**Exercise material:**
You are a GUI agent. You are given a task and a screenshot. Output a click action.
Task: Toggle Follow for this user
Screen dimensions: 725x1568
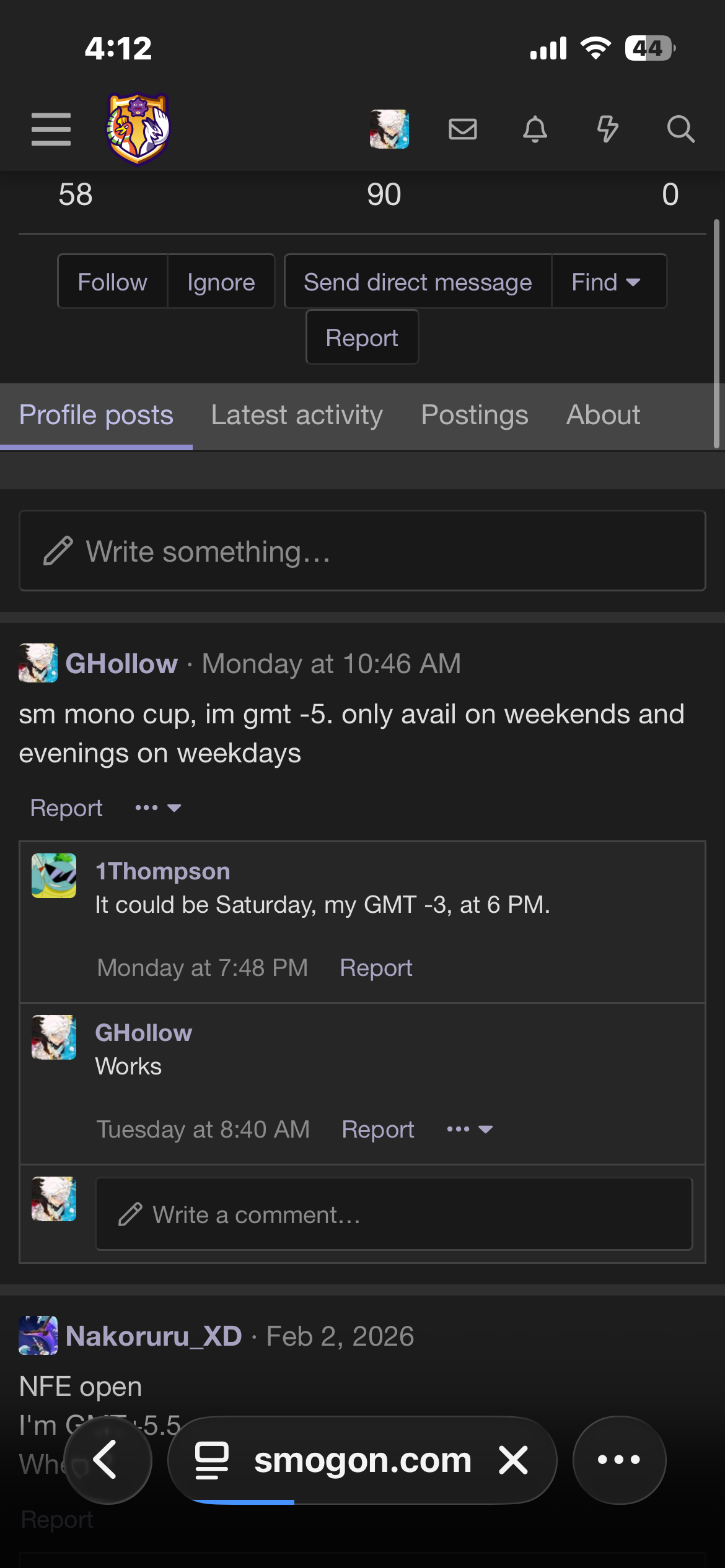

---

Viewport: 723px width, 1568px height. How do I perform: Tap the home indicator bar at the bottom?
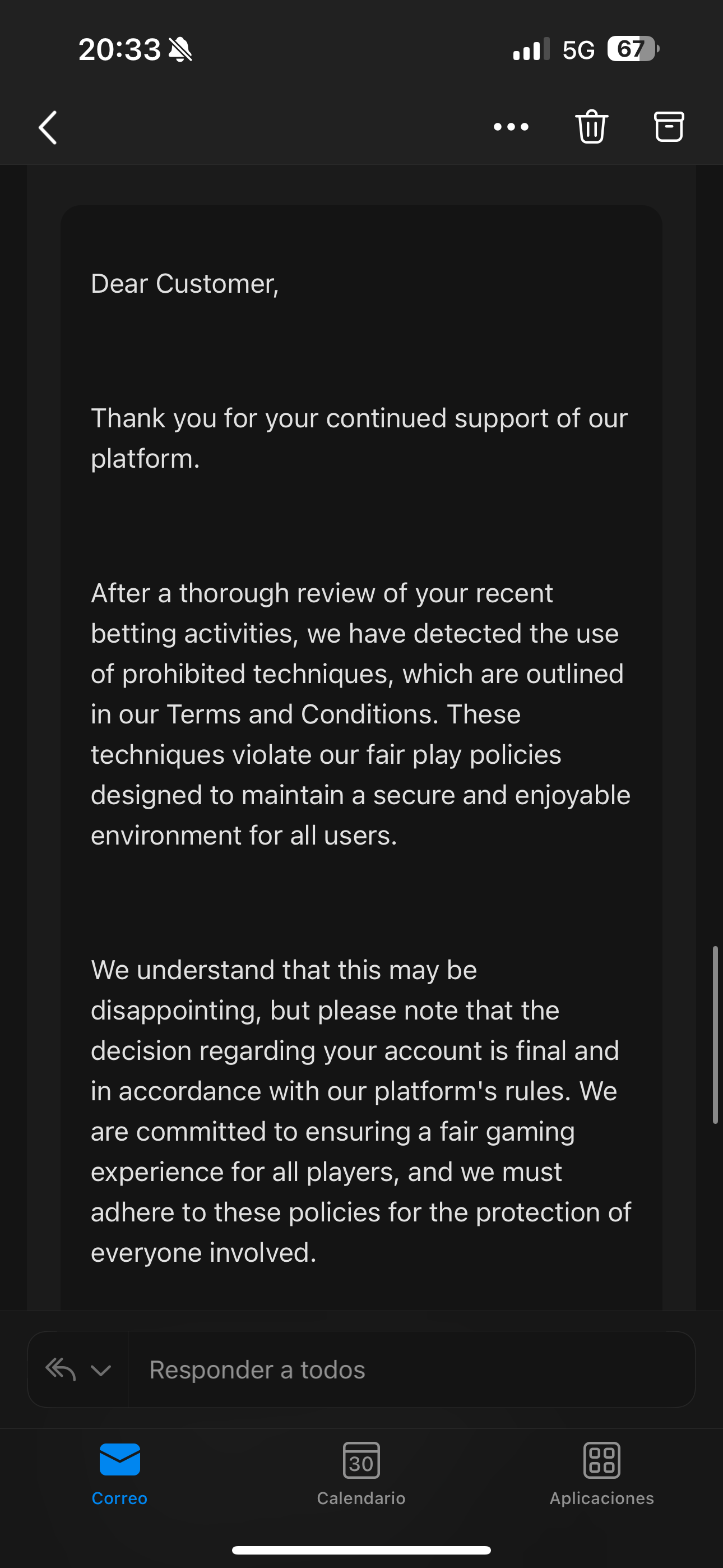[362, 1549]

---

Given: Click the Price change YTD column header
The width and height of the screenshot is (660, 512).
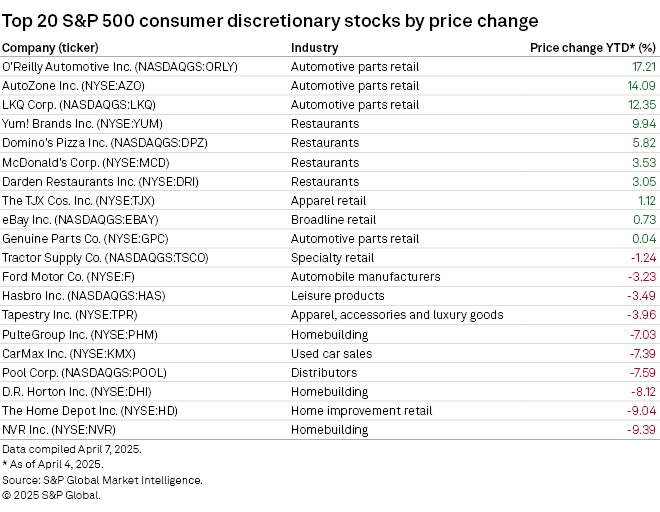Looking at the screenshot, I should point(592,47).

**Directions:** Using the entries above, repeat only the lines from the one containing "You are a GUI" through the one containing "Screen dimensions: 725x1568", end lines included.

**Response area:**
You are a GUI agent. You are given a task and a screenshot. Output a click action.
Task: Toggle Follow for this user
Screen dimensions: 725x1568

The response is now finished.